The storytelling is also undercut by having all of the other actors play multiple characters. Rauch has assembled an impressive ensemble that includes Grantham Coleman, Marc Kudisch, Bryce Pinkham, Frank Wood and Richard Thomas. But though they change wigs and outfits, it’s still hard to keep track of who is who when, for example, the same actor plays Richard Nixon and George Wallace. Or when another actor plays three different aides to Martin Luther King Jr.

Speaking of which why does the show need all three of those aides?  I doubt that most of today's audience members will be familiar with Bob Moses, Hosea Williams, or the Rev. James Dobynes. Or for that matter with the Johnson men Clark Clifford, Deke Deloach or William Westmoreland.

The production seems to know that too since the program includes an insert with mini-descriptions of the three dozen or so principal characters. The befuddled woman seated next to me took out her cellphone during the middle of the first act, turned on its flashlight app and vainly tried to match the names on the card to the actors onstage.

The entire 2-hour-and-40 minute-evening is similarly frustrating. For it's little more than a historical pageant in which famous (or not so famous) figures show up, have someone call them by their name to let the audience know who they are and then walk off after saying, or shouting (there's a lot of shouting) a few lines.

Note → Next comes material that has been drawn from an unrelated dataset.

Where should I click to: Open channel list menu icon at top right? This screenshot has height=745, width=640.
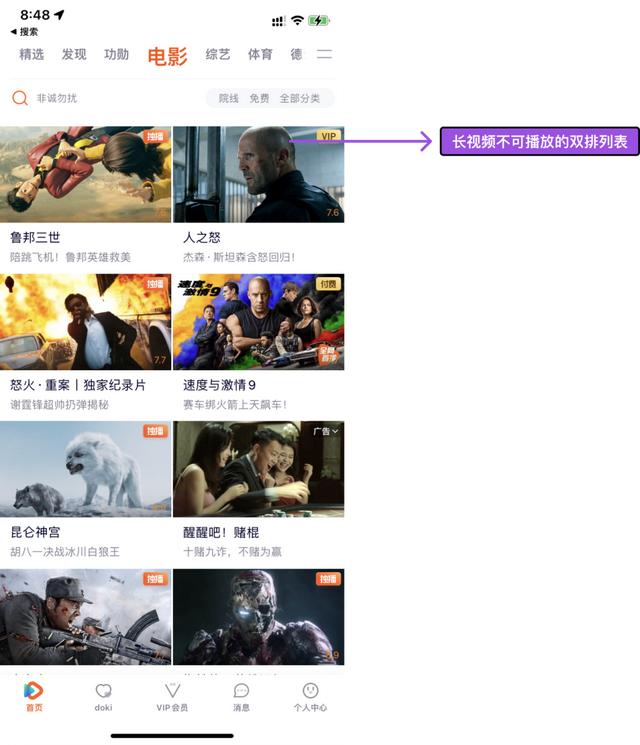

The history is wobbly too. Johnson and King meet so regularly in The Great Society that you might wonder how either found time to do anything else.  And while Johnson did have a black secretary just as he does in the show, her real life story unspooled very differently and so didn’t have the impact on a crucial decision that the president makes in this version.

When you get right down to it, I can’t figure out why Schenkkan decided to write these docudramas. He hasn’t really dramatized Johnson’s story and he doesn’t offer any new revelations about his presidency or any useful parallels with the current occupant of the office. LBJ had his flaws but he deserves better than this.